I’ve been leaning into repetition in my cooking. To exist in the social media-fueled food space is to often feel compelled by the constant chase of novelty: There is always some new restaurant to try, or a viral dish to replicate. This inability to sit with familiarity can be tiring. And so, as an antidote, I’ve been making kale sauce more often.
Though he certainly wasn’t the first person to put kale in a blender and call it sauce, the chef and Six Seasons author Joshua McFadden seems to have introduced many people to the concept of kale sauce, myself included. His version, which was first published in his 2017 cookbook and then in the New York Times, begins by sizzling garlic in olive oil. Kale is then blanched in boiling water and put dripping wet into a blender, followed by the garlic and oil. McFadden combines it all into a vivid puree, which he adds to cooked pasta with a bit of Parm and extra pasta water. It tastes nourishing, wholesome, and green, as if pesto went on a juice cleanse, but it also delivers the hefty comfort of a bowl of pasta.
Kale sauce, above all things, is practical: It is an easy way to use up lots of green things. Kale, spinach, arugula, Swiss chard, broccoli, herbs, or any combination thereof will do, and it doesn’t matter if they’re wilted. As such, I often find myself making kale sauce toward the tail end of the week, when there’s a bunch of kale hasn’t been eaten yet or a bag of parsley that I bought too ambitiously; those fridge stragglers don’t get more exciting with time. In that way, the sauce functions as a grounding reset before I refill the fridge.

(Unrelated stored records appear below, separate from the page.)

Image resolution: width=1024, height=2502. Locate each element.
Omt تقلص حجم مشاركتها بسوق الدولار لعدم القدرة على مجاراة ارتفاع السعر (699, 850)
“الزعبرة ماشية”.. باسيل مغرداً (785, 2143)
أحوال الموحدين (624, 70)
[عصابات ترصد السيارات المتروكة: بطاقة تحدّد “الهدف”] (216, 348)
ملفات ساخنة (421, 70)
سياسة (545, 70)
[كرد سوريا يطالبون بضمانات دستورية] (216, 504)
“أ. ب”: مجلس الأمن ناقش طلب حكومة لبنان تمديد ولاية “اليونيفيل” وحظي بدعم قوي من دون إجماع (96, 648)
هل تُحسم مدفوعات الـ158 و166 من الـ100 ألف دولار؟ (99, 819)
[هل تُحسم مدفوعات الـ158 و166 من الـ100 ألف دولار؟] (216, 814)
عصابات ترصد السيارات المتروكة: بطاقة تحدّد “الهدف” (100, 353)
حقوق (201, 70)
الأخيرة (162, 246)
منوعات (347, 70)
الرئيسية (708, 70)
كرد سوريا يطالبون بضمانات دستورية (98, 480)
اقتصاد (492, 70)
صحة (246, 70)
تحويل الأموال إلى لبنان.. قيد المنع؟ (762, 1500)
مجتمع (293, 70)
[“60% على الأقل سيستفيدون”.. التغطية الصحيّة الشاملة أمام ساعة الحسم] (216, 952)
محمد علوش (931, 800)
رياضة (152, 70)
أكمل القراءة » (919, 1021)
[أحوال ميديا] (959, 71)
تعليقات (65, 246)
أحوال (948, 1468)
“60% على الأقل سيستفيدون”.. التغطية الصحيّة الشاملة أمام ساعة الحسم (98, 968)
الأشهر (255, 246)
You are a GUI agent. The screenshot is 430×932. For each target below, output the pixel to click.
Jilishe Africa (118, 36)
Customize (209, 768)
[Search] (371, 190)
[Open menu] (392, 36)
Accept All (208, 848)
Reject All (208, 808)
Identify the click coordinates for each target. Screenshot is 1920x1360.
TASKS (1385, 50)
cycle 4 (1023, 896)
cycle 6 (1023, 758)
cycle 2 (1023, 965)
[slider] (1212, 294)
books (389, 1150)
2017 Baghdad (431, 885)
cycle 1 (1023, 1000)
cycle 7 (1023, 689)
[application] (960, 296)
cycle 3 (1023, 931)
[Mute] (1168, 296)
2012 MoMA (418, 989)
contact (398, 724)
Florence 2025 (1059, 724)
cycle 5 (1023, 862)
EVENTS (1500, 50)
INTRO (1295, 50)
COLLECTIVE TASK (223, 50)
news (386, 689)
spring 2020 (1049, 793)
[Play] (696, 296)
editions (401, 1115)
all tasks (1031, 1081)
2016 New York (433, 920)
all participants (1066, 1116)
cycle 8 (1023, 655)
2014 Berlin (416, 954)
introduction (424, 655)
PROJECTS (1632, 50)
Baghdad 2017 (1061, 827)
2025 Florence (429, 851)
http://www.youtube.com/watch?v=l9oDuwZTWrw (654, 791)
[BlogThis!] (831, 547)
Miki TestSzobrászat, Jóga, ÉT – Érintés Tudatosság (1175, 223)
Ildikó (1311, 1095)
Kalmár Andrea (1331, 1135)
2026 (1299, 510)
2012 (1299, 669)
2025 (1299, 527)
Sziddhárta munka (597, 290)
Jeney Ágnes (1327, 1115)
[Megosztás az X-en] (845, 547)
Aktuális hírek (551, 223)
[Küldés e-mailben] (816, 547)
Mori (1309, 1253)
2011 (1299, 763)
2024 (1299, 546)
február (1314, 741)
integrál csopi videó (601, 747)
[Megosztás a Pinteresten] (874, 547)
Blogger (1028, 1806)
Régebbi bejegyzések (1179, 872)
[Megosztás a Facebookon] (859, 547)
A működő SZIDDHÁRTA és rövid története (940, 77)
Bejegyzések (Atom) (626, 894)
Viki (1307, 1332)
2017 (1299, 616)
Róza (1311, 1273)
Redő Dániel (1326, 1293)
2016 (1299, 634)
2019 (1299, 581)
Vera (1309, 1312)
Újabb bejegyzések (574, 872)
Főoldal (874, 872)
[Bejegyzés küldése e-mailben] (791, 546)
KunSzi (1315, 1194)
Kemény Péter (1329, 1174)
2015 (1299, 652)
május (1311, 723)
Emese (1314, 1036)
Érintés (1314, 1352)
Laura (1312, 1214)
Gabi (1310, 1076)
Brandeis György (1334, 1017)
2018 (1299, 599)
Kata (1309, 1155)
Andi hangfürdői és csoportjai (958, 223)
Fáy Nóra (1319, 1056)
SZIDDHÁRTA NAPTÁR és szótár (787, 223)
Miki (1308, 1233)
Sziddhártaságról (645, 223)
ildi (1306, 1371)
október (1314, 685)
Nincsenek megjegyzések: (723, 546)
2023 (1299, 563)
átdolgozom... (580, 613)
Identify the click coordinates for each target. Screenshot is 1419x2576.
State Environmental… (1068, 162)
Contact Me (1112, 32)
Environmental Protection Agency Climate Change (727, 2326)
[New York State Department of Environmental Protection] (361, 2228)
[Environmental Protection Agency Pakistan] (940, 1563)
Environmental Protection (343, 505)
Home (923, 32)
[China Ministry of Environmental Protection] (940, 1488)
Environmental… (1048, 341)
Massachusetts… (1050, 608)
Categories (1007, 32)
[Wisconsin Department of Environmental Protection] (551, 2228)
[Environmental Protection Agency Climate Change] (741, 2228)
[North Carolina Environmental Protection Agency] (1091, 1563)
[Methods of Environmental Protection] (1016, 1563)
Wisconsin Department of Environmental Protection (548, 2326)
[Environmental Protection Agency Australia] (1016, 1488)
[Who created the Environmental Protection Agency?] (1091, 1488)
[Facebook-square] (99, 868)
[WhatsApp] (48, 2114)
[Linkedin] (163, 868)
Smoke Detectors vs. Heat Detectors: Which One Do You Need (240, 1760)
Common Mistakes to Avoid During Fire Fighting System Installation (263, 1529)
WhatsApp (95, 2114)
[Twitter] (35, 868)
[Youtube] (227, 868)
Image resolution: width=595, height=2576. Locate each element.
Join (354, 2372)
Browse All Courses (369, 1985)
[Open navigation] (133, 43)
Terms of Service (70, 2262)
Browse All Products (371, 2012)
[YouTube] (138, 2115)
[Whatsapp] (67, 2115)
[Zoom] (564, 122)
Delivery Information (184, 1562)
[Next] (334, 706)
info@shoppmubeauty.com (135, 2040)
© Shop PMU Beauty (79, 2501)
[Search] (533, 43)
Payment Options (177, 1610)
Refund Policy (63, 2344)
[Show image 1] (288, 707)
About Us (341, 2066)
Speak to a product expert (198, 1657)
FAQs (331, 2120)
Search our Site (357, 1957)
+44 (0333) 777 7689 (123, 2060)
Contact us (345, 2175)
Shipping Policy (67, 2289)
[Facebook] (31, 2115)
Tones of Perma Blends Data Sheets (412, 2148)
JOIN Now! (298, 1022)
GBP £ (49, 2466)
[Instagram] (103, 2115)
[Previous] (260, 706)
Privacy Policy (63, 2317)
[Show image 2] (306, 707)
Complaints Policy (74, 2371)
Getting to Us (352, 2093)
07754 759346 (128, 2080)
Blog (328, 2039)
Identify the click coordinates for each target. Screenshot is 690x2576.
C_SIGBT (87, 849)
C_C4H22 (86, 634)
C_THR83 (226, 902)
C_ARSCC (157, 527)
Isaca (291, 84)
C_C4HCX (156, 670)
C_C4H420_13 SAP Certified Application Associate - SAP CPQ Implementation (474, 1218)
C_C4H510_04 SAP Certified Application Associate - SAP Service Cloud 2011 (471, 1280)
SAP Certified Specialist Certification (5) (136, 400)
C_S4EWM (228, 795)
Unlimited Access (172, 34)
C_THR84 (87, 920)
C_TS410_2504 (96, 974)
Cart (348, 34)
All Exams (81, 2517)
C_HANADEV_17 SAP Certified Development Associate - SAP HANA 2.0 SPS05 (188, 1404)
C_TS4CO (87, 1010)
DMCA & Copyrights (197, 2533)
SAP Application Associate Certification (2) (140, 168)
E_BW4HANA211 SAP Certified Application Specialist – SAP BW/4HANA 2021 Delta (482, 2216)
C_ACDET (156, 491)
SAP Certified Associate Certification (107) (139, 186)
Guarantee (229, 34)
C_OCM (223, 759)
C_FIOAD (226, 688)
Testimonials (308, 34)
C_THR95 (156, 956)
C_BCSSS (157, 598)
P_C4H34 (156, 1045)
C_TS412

While its foundation remains constant, kale sauce allows for all sorts of modifications. When a recipe is that simple, people feel compelled to add things, as though they don’t trust that goodness can come about that easily (it’s true that if you’re stingy with the salt, kale sauce can be bland and boring). According to the comments on McFadden’s recipe, New York Times readers have: blended in silken tofu (for protein) or mashed avocado (for “more deliciousness”); replaced kale with broccoli rabe, and then added blanched almonds and pecorino Romano; added anchovies, or a mixture of ginger, tamari, lemon juice, and sesame oil. One commenter writes that, while good, the recipe “needs” heavy cream, which “mutes the shocking green of the sauce” to appease those who don’t eat “green stuff.” Out of my own compulsion to modify, I’ve forgone McFadden’s recipe and created my own: into my blender go kale, lemon juice, those aforementioned extra herbs, raw garlic instead of cooked (out of ease), and heaps of nutritional yeast or nuts in place of Parm.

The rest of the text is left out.